Exercises to complete:
[A] Reproduce the p53 paper excerpt below word for word, starting with "[CANCER CELL 1, 289-298" and going on through "in this issue.".
[B] List every author named in the p53 paper excerpt below.
[C] According to the p53 paper excerpt below, what protein was used to tag the lymphoma cells shown on the cover?

Document segment:

PAPER

Dissecting p53 tumor suppressor functions in vivo

Clemens A. Schmitt, Jordan S. Fridman, Meng Yang, Eugene Baranov, Robert M. Hoffman, and Scott W. Lowe

[CANCER CELL 1, 289-298 April 2002]

Whole body fluorescence imaging of lymphoma progression in live mice. The cover shows the temporal and  spatial progression of Em-myc lymphoma cells tagged with green fluorescent protein in a live mouse (with time progression from top to bottom). Note that the lymphomas first expand within the lympoid compartments and bone. In the absence of p53 or following Bcl-2 overexpression, these lympomas readily disseminate into nonlympoid compartments. For details see Schmitt et al. (pp. 289-298) in this issue.

Summary: Although the p53 tumor supressor acts in plethora of processes that influence cellular proliferation and survival, it remains unclear which p53 functions are essential for tumor suppression and, as a consequence, are selected against during tumor development. Using a mouse model harbouring primary, genetically modified myc-driven lympomas, we show that disruption of apoptosis downstream of p53 by Bcl2 or a dominant-negative caspase 9 confers-like p53 loss-a selective advantage, and completely alleviates pressure to inactivate p53 during lymphomagenesis. Despite their p53-null-like aggressive phenotype, apoptosis-defective lymphomas that retain intact p53 genes do not display the checkpoint defects and gross aneuploidy that are charcteristic of p53 mutant tumors. Therefore, apoptosis is the only p53 function selected against during lymphoma development, whereas defective cell-cycle checkpoints and aneuploidy are mere byproducts of p53 loss.

     Figure 4. Whole body fluorescence imaging allows visualisation of lymphoma dissemination.

Lymphomas with indicated genotypes and transduced with a GFP-coexpressing retrovirus were transplanted into recipients to monitor lymphoma dissemination in whole viable animals by GFP fluorescence.

Entries provided:
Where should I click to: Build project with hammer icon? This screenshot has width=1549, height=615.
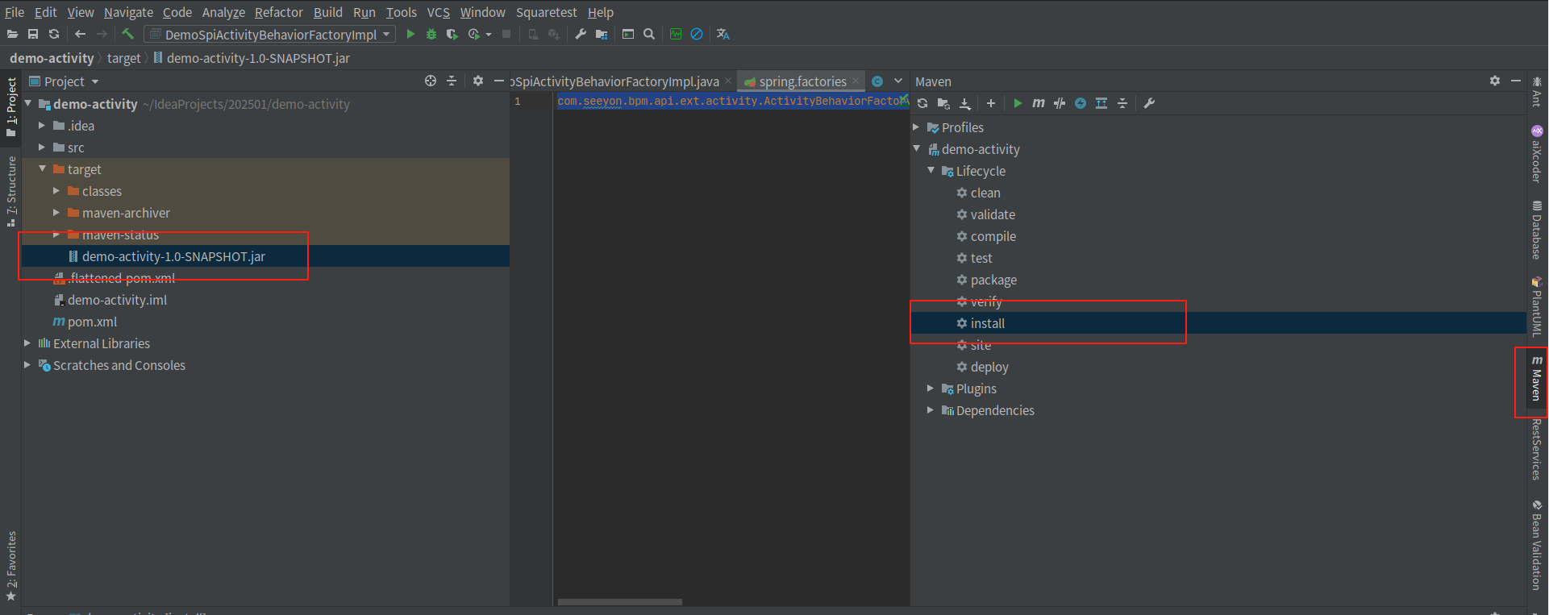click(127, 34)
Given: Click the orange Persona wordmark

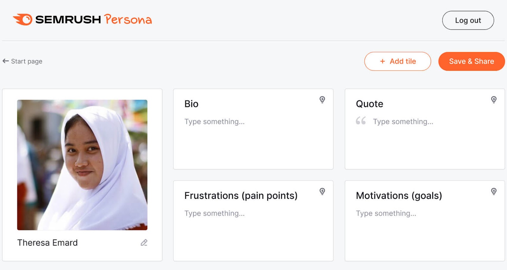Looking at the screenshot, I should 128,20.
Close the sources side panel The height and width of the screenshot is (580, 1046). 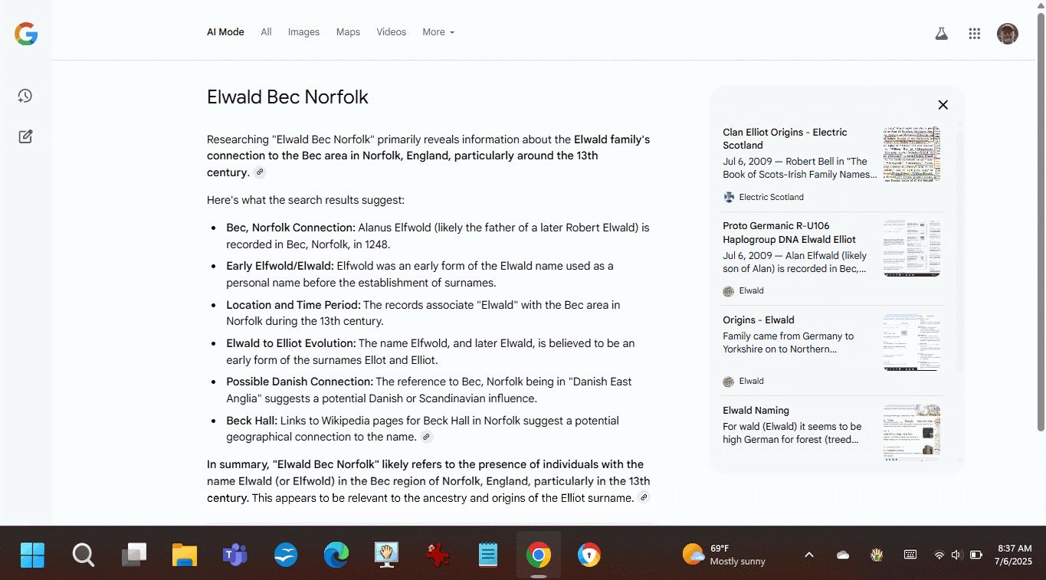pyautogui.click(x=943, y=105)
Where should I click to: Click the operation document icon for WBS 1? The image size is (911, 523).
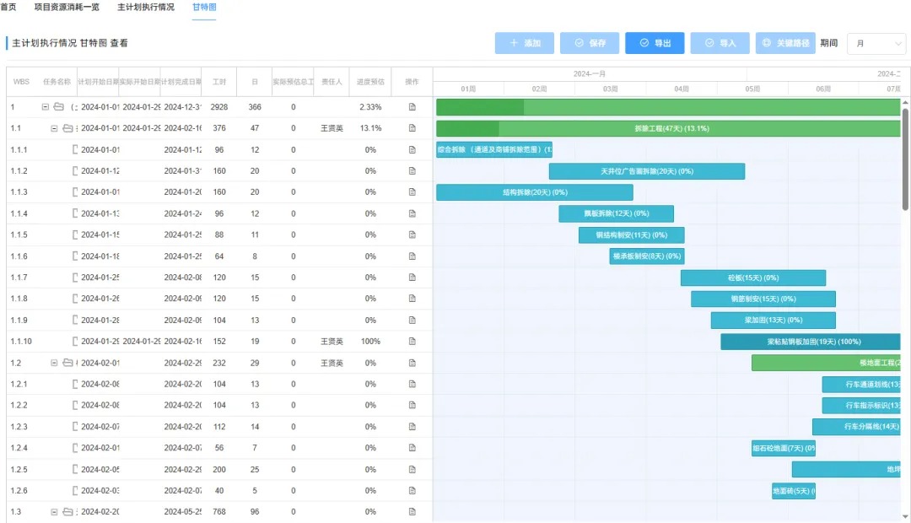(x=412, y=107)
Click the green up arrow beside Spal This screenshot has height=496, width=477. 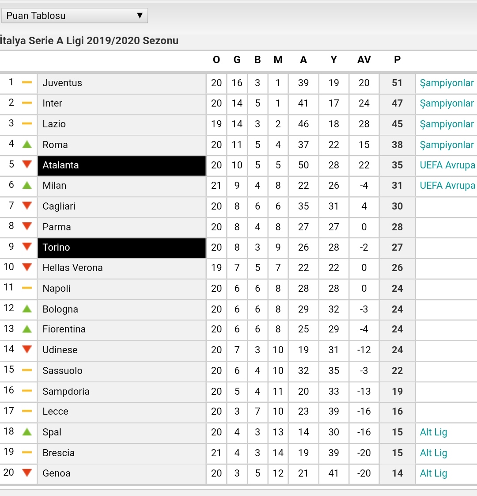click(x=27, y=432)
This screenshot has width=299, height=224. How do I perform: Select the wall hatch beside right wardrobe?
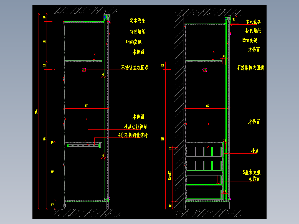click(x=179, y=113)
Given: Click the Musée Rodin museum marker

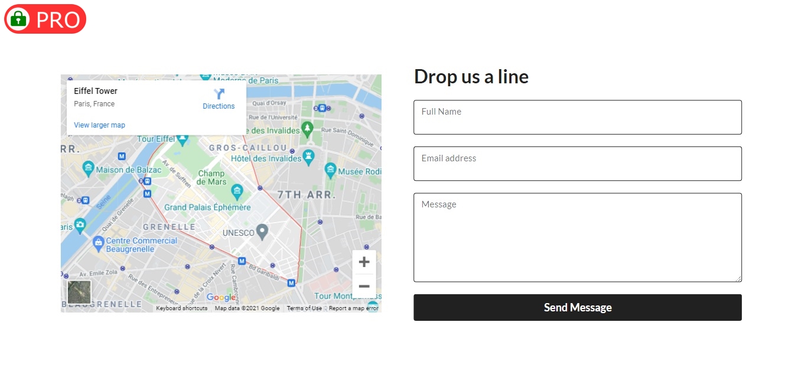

Exercise answers:
[A]
[CANCER CELL 1, 289-298 April 2002]

Whole body fluorescence imaging of lymphoma progression in live mice. The cover shows the temporal and  spatial progression of Em-myc lymphoma cells tagged with green fluorescent protein in a live mouse (with time progression from top to bottom). Note that the lymphomas first expand within the lympoid compartments and bone. In the absence of p53 or following Bcl-2 overexpression, these lympomas readily disseminate into nonlympoid compartments. For details see Schmitt et al. (pp. 289-298) in this issue.

[B]
Clemens A. Schmitt
Jordan S. Fridman
Meng Yang
Eugene Baranov
Robert M. Hoffman
Scott W. Lowe

[C] Green fluorescent protein.